En cierta ocasión, una mujer muy sabia dijo que la vida no era como la esperábamos sino como nos la temíamos. No andaba errada. Ella acompañaba su reflexión con ciertos lamentos acerca de su propio contexto al cumplir los cuarenta. Se veía divorciada, alquilada y con problemas para llegar a fin de mes. Así no era el cuento. Cuando su madre la acurrucaba por las noches y la hacía dormir relatándole cómo sería hacerse mayor, omitió esta parte. Debió eludir el siglo XXI. No le comentaron nada acerca del cansancio, del fracaso, de la espera que posterga la espera. Cuando la niña se bebía las horas de una tarde de sábado viendo el cortejo que acompañaba hasta la iglesia a una blanca y radiante vecina del barrio, soñaba con su propia entrada triunfal. Imaginaba su futuro como una sucesión de etapas debidamente estructuradas y contenidas en un tiempo concreto. A los veintipocos, la carrera terminada. Poco después, trabajando de lo suyo. Entonces, los preparativos. Sería con el novio de toda la vida, al que habría conocido en el instituto, y que ya estaría bien colocado. Antes de los treinta —lo cual debía parecerle una eternidad—, piso propio y el primer bebé. Sería un chico. Todo estaba por hacer, pero tan claro…

Nuestra niña creció y los plazos se alargaron, se difuminaron al punto de desaparecer. La carrera llegó, pero no el trabajo. El trabajo llegó, pero no la estabilidad. La estabilidad emocional llegó, pero no el gran día. El tiempo parecía brotarle de entre los dedos para estancarse a sus pies, aprisionándolos cual arena movediza e impidiéndole dar un paso. Las prórrogas se diluían, los tiempos aumentaban y, paradójicamente, a la niña empezaba a faltarle el tiempo. El esfuerzo para conseguir el objetivo profesional se había convertido en permanente, le ocupaba ya tantas horas que se resentía el sueño, el ocio, la vida. Le impedía leer, volar y pensar, a pesar de que decían que se dedicaba a eso. Que había nacido para eso. Ella no comprendía cómo pudo ser, ni en qué momento había vencido la máquina, ¿cuándo fue que Skynet le ganó la batalla? ¿Nos ganó la batalla?

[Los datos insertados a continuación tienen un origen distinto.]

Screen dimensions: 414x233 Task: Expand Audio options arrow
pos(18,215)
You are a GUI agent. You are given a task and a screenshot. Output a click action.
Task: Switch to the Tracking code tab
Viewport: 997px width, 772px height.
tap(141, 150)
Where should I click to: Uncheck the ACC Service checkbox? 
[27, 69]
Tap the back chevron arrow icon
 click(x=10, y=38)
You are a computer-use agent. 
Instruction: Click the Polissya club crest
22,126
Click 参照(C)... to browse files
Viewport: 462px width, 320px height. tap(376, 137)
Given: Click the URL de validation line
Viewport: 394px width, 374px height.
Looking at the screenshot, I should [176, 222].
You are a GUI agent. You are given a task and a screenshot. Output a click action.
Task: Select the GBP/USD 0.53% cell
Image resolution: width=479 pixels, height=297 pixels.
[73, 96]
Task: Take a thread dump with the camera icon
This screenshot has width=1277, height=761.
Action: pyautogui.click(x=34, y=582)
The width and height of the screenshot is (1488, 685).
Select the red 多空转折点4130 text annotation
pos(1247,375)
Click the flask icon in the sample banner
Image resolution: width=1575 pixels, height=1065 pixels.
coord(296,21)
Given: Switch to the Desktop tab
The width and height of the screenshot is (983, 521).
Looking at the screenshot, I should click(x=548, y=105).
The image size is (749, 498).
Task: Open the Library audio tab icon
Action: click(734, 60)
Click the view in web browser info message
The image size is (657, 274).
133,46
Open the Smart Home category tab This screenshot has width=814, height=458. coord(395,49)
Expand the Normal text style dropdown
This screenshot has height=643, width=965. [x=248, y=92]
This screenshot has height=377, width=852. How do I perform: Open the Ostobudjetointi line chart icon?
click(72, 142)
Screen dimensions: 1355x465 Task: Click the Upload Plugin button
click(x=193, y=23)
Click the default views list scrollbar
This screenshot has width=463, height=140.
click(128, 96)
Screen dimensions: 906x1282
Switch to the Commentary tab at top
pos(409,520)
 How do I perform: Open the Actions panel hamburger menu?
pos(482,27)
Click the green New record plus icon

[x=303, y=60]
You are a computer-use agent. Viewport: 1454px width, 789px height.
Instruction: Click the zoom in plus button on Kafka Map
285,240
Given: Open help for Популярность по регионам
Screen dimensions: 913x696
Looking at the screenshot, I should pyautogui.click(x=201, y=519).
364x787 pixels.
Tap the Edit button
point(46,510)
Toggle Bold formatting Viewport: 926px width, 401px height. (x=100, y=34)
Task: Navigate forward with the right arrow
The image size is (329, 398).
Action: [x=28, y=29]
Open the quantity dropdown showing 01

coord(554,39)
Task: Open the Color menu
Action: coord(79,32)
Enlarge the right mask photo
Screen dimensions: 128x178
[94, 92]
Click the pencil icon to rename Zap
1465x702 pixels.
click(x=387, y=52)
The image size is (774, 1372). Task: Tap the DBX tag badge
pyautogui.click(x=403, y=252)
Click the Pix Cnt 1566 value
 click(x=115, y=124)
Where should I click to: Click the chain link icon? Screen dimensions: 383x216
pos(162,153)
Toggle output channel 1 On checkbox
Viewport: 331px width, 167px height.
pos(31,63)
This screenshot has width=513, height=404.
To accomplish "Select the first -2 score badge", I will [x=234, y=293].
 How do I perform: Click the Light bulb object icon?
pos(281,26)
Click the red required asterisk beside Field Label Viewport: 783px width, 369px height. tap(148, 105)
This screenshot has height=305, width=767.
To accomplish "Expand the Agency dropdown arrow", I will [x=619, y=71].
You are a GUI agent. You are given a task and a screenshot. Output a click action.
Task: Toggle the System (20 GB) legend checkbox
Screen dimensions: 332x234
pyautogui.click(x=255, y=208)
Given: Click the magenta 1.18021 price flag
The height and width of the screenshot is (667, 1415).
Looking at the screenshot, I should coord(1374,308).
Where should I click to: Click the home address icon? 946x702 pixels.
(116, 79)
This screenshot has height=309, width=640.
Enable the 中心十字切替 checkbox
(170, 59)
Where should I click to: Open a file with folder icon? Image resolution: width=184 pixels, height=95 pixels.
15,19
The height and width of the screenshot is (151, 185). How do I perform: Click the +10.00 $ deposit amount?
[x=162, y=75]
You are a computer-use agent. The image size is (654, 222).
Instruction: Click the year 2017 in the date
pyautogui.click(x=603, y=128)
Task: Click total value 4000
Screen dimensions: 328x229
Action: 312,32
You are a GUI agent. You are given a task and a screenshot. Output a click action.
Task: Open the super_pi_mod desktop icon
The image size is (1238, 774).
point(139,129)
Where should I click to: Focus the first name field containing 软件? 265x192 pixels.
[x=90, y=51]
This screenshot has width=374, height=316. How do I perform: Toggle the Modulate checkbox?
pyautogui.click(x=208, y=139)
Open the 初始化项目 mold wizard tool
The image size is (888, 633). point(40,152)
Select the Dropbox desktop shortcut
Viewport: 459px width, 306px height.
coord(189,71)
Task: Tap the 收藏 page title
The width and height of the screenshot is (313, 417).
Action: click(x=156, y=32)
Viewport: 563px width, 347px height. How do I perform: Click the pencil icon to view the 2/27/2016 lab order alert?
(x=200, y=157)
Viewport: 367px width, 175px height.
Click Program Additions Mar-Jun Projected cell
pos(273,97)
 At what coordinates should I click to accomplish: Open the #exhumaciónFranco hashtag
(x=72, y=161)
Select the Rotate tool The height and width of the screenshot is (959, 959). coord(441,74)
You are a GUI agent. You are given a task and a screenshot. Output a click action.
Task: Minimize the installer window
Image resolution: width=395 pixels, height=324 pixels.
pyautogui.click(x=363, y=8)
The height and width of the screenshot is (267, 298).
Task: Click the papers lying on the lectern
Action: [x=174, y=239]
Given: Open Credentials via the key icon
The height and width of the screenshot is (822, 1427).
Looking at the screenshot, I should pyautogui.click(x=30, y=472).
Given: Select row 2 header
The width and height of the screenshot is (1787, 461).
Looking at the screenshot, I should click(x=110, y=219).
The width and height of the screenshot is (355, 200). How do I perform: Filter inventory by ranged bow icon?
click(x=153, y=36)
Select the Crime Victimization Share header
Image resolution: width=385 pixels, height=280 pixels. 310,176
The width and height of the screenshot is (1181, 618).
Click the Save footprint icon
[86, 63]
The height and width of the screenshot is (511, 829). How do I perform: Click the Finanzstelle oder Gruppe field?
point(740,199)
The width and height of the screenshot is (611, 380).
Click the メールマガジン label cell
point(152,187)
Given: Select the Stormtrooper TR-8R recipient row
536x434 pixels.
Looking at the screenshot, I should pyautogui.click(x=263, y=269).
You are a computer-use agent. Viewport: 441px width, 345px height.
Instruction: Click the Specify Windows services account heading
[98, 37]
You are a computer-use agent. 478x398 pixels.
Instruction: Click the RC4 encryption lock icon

La mujer se abrió paso. Solía leer novelas policíacas y escribir algún poema. Solía cantar a voz en grito mientras conducía —que no le cansaba—, pasear sin destino ni hora, y tumbarse al sol. Miraba escaparates y tomaba helado en la calle. Pero el tiempo se comprimió, empezó a escasear. No quedaron más horas para el asueto, acabó por no saber ni lo que era. Las responsabilidades, tan inestables como irrenunciables, se multiplicaban hasta el punto de no dejar respiro. No hay tregua cuando se trata de la caterva de tareas autoimpuestas, las más duras a este lado del portátil. No hay lugar al descanso mental en el siglo XXI. La mujer que fue la niña solo ha podido resignarse ante lo temido, aunque lucha por alcanzar su meta. Una más en el plagado camino.

Ante un horizonte que se cierne, como todos, sin saber si hacia el sol o la bruma, la niña —la única coherente— debe trazar el rumbo a la mujer. A veces, no queda otra que pisar el freno y tomar aire para no desfallecer. Marcha ahora la mujer, la aprendiz de casi todo, la columnista —aunque en esto también neófita—, la periodista, la docente, la niña que miraba a la vecina, la que soñaba en una azotea, la que imaginaba en las nubes el rostro de un amor eterno, la que impartía la lección a sus macetas… parte ahora en busca de una ilusión. Un mes le ha dado de tregua la niña a la dama. Tras él, amado lector, si así lo desea volveremos a encontrarnos. Espero que para entonces podamos volver a fundirnos de nuevo en nuestro semanal abrazo de tinta. Hasta entonces, hasta pronto.